NOTE If your application bypasses the virtual slot and creates or deletes directly in a physical member slot, the action occurs only in that single physical slot, and can be overturned by the next synchronization operation. For this reason we generally advise to enable HA-only, unless you have specific reason to access individual physical slots, and are prepared (in your application) to perform the necessary housekeeping.
Key replication, for pre-firmware-7.7.0 HSM partitions and for V0 partitions, uses the Luna cloning protocol, which provides mutual authentication, confidentiality, and integrity for each object that is copied from one partition to another. Therefore, prior to Luna HSM Firmware 7.8.0, all HA group member partitions must be initialized with the same cloning domain.
Key replication, for Luna HSM Firmware 7.8.0 (and newer) HSM partitions and for V0 partitions, and Luna HSM Client 10.5.0 (and newer), becomes more versatile with Extended Domain Management, as each member partition can have as many as three cloning/security domains. It becomes possible to easily mix password-authenticated and multi-factor (PED) authenticated partitions in HA groups. Any member must have at least one of its domains in common with the current primary member. [For reasons of redundancy and overlap, we recommend that you not create (say) a 4-member group where the primary has domains A, B, C, and the three secondary members include one member with domain A, one member with domain B, and one member with domain C, where no other domains belong to the group -- such a group could function only until the primary failed/went-offline, at which point the next primary would have no domain peers with which to synchronize. Therefore, consider redundancy overlap when using Extended Domain Management with HA group members.

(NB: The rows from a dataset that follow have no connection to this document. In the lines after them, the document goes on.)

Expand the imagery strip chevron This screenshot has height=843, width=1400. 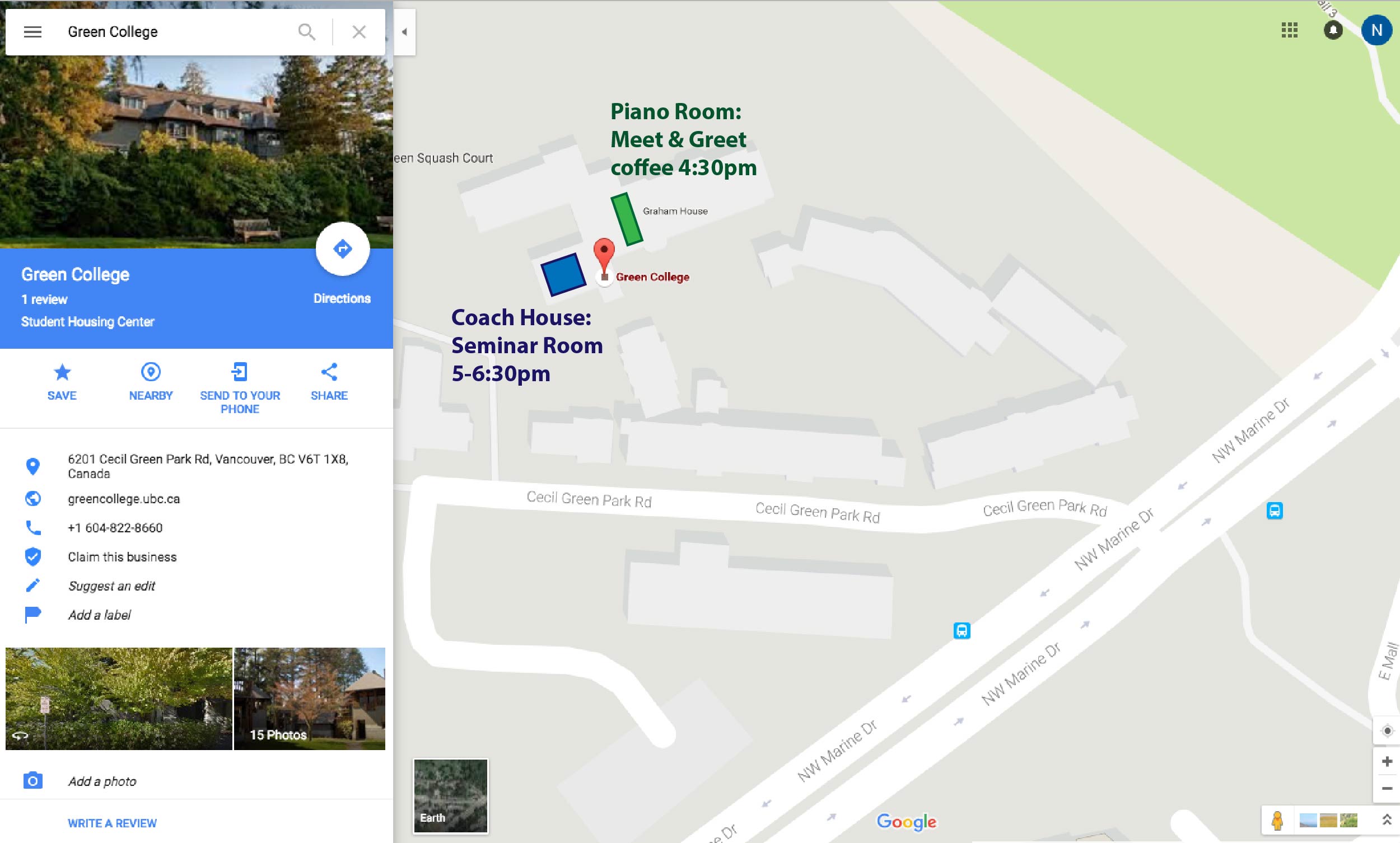[1387, 819]
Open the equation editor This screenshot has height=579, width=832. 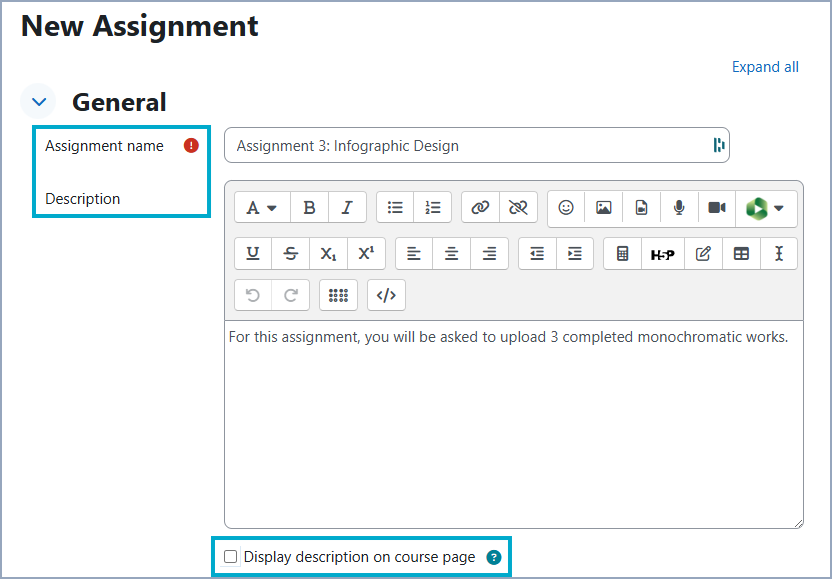(621, 253)
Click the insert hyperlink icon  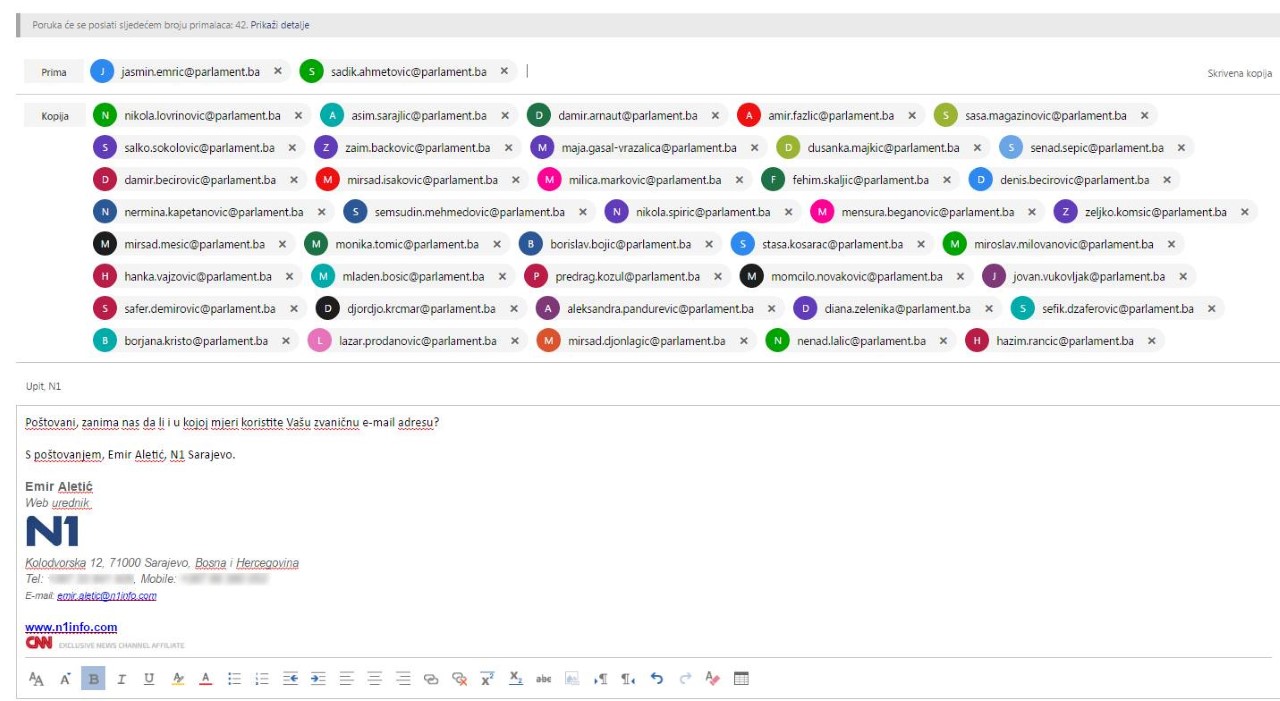pyautogui.click(x=431, y=679)
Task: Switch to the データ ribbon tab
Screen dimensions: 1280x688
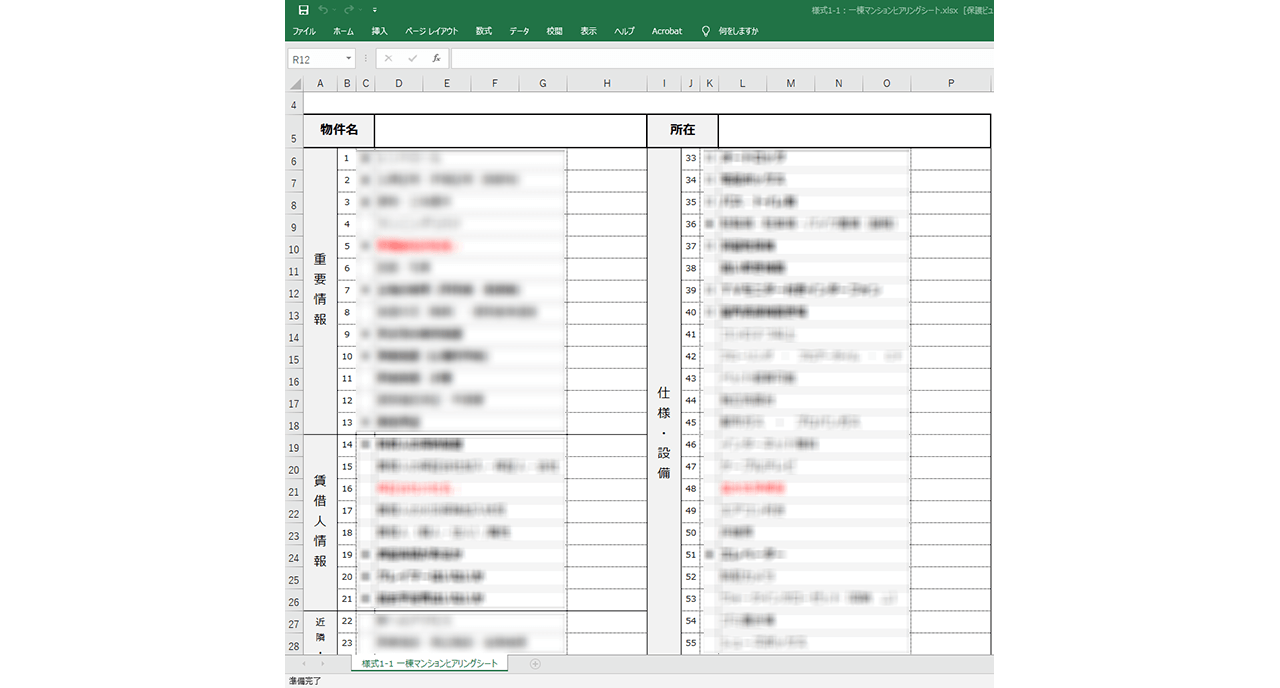Action: 519,31
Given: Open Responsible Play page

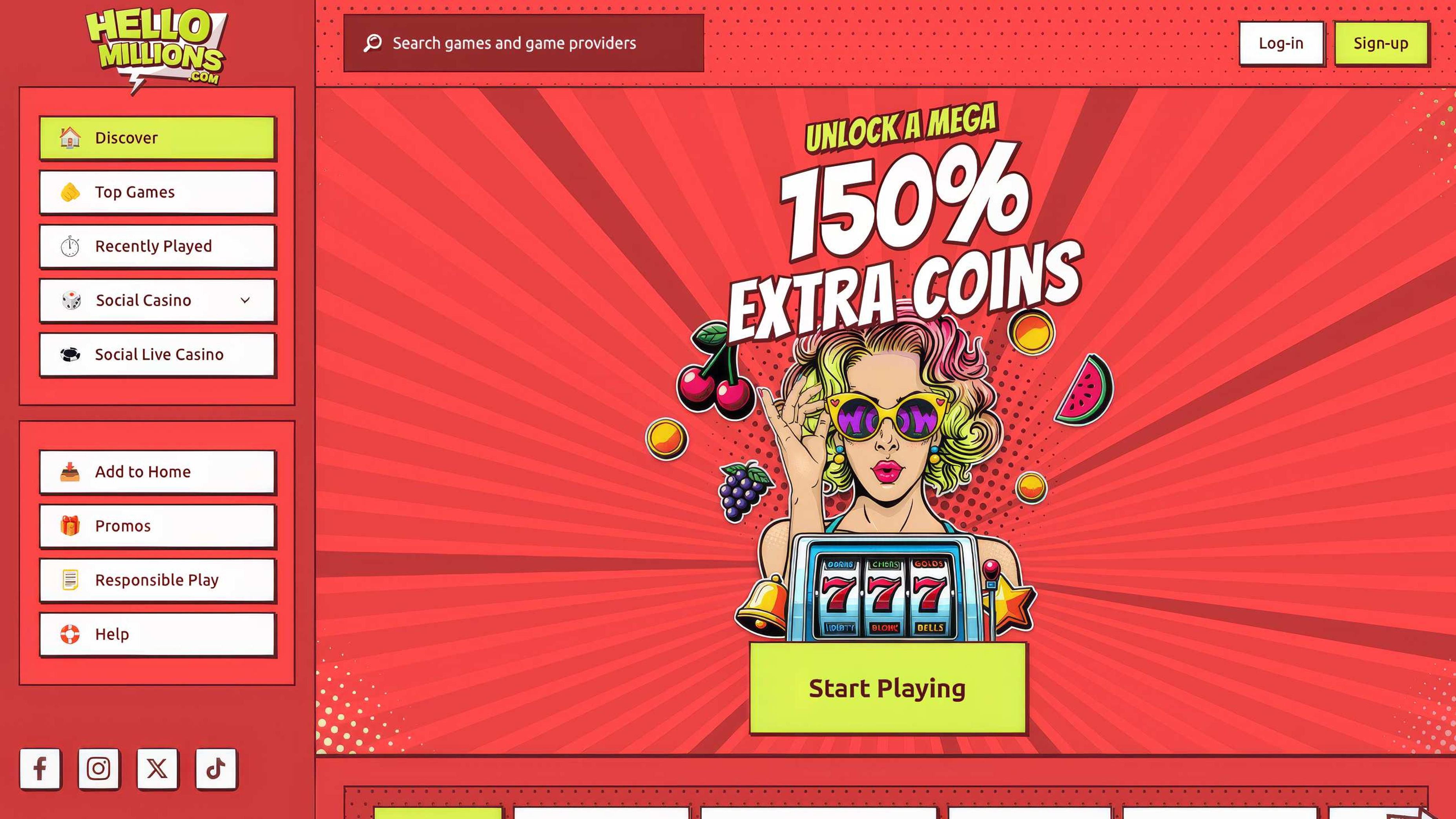Looking at the screenshot, I should (157, 580).
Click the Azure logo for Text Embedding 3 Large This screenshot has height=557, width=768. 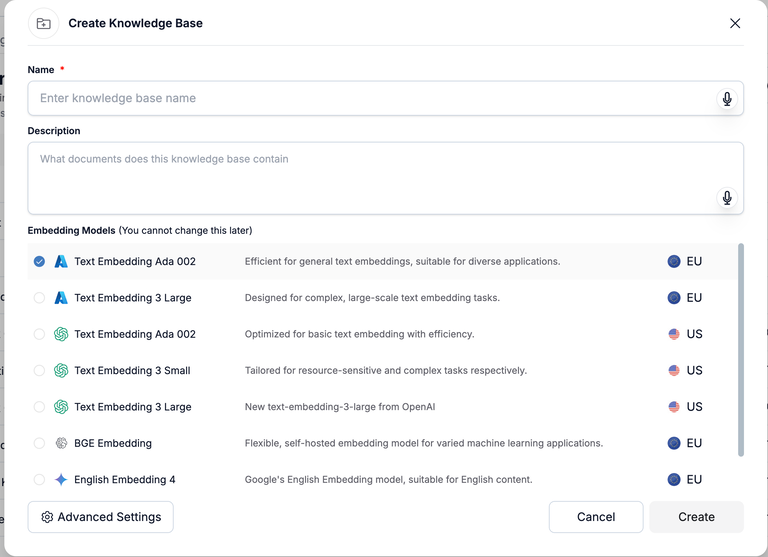pyautogui.click(x=61, y=298)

Key replication for V1 partitions uses the Luna cloning protocol to ensure that all HA group members have the same SMK, and uses SKS to export a key originating at one member and to import and decrypt that key (using the common SMK) on each other member in the group.
Again, all HA group member partitions must be initialized with the same cloning domain in order that the common SMK can be available on every member.
Failover
When any active HA group member fails, a failover event occurs – the affected partition is dropped from the list of available HA group members, and all operations that were pending on the failed partition are transparently rescheduled on the remaining member partitions. The Luna HSM Client continuously monitors the health of member partitions at two levels:
> network connectivity – disruption of the network connection causes a failover event after a 20-second timeout.
>command completion – any command that is not executed within 20 seconds causes a failover event.
As long as one HA group member remains functional, cryptographic service is maintained to an application no matter how many other group members fail.
Recovery
Recovery of a failed HA group member is designed to be automatic in as many cases as possible. You can configure your auto-recovery settings to require as much manual intervention as is convenient for you and your organization. In either an automated or manual recovery process, there is no need to restart your application. As part of the recovery process:
>Any cryptographic objects created while the member was offline are automatically replicated to the recovered partition.
>The recovered partition becomes available for its share of load-balanced cryptographic operations.
Standby Members
After you add member partitions to an HA group, you can designate some as standby members. Cryptographic objects are replicated on all members of the HA group, including standby members, but standby members do not perform any cryptographic operations unless all the active members go offline. In this event, all standby members are immediately promoted to active service, and operations are load-balanced across them. This provides an extra layer of assurance against a service blackout for your application.